Oh, and fog!... I must not forget fog! Though it presently happens not to be raining as I look out my windows and type these words, it IS foggy, and I can hear a fog horn coming from the lighthouse on Puget Sound three miles to the north; and a deeper, more symphonic basso horn from a ferry dock three miles to the south.
Not that I’m complaining about the wet weather, mind you. The huge trees and the mosses and ferns that are part of life in my neck of the woods are green byproducts of fall, winter and spring rain and fog. The summer dry weather we experienced this year was actually a little too perfect for my taste.
I walk around the place where we live and I make pictures of raindrops on our clotheslines, or of Tibetan prayer flags hanging from our trees that I suspect are happily drinking in the misty fog, and I feel at peace in this new, damp season.
Tuesday, October 15, 2013
Golden Years
I’ll turn 60 this week, and I decided to mark that milestone by not acting my age.
Three friends and I headed for the mountains last Sunday (and I might add that my friends are even older than I am.) We drove to a trailhead in the Alpine Lakes Wilderness, shouldered daypacks, and walked up. And up. And up. By day’s end we had covered 13 miles, gaining (and of course later losing) three thousand feet of elevation.
We hiked like super-athletes, barely breaking a sweat. Coaches for the US Olympic Marathon team should have been there to check our resting heart rates and to interview us to learn our training secrets.
My goodness we hiked like finely-tuned human machines!
And so to AARP and other Senior Citizen groups I say: “Send your Golden Years magazines and your Retirement Investment Opportunity junk mail ads to somebody else. I plan to spend my 60th year leaving forty-year-olds behind me in the dust."
Sixty is the new thirty!
***
I joke of course.
My friends and I did sweat on our hike -- a little.
And 60 is probably just the new 59.9.
The memorable thing about the hike my friends and I did won’t be how fast we moved, or whether we felt in-shape, or even that we did the trip on the week of my 60th birthday.
What we WILL remember is the staggering beauty of the place we visited...the knock-our-socks-off, electric color of the larch trees. And the new, fresh snow on the high country landscape.
We’ll remember the good conversations we had during the drive, and at dinner after the hike.
And I’m sure that my friends and I will all agree that this Hiking Life is a freaking perfect way to spend our Golden Years.
Saturday, October 5, 2013
Seeing Summits
The mountains that capture my eyes and my imagination tend to be of the severe, sharp-summitted sort: Points of a rocky knife, piercing the sky. Mt. Shuksan (above) appeals to me, while Mt. Rainier (below) strikes me as a tad too gentle-looking and, well, rounded.

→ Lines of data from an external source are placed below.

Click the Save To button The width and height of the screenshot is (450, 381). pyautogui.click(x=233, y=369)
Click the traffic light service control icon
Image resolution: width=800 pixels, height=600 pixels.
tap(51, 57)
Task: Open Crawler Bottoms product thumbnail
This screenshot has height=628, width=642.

I’ve been wondering why this is -- why do some peaks quicken my pulse but others do not? -- and I’ve decided that it is a Climber-Thing.
Simply put: I seem the be visually lured to peaks that scare the crap out of me.

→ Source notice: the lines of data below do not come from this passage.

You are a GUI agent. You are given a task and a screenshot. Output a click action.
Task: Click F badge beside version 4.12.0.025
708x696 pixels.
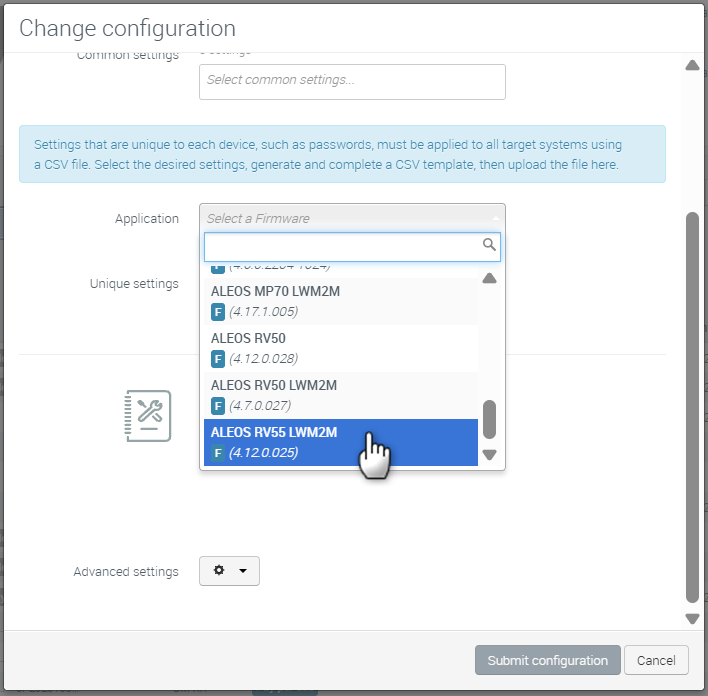(x=218, y=453)
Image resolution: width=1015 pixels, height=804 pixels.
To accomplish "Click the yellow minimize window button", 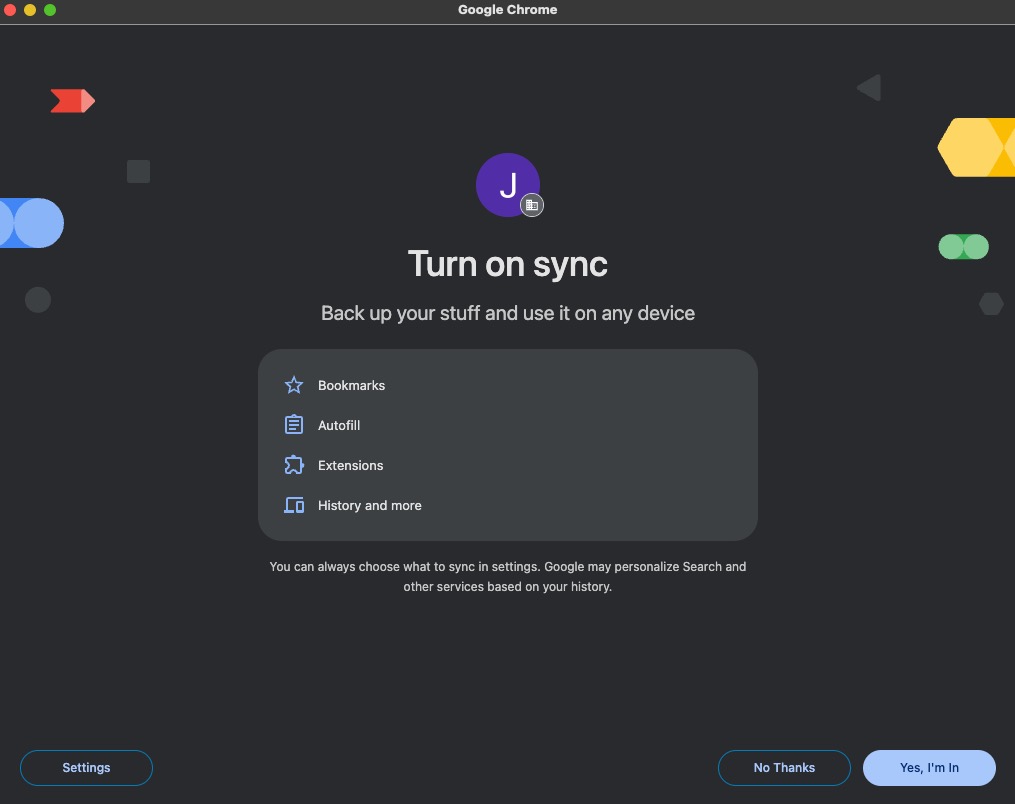I will click(x=30, y=10).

Mostly what I do when I venture into the mountains would be called hiking, not climbing, but apparently I’ve made my way to just enough summits that my brain now can’t help itself. I look at a peak and I begin to visualize climbing routes: That glacier would lead up to that ridge, and the ridge might get me to the top...
Sheesh. My feet might be on the ground but my head is often in the clouds.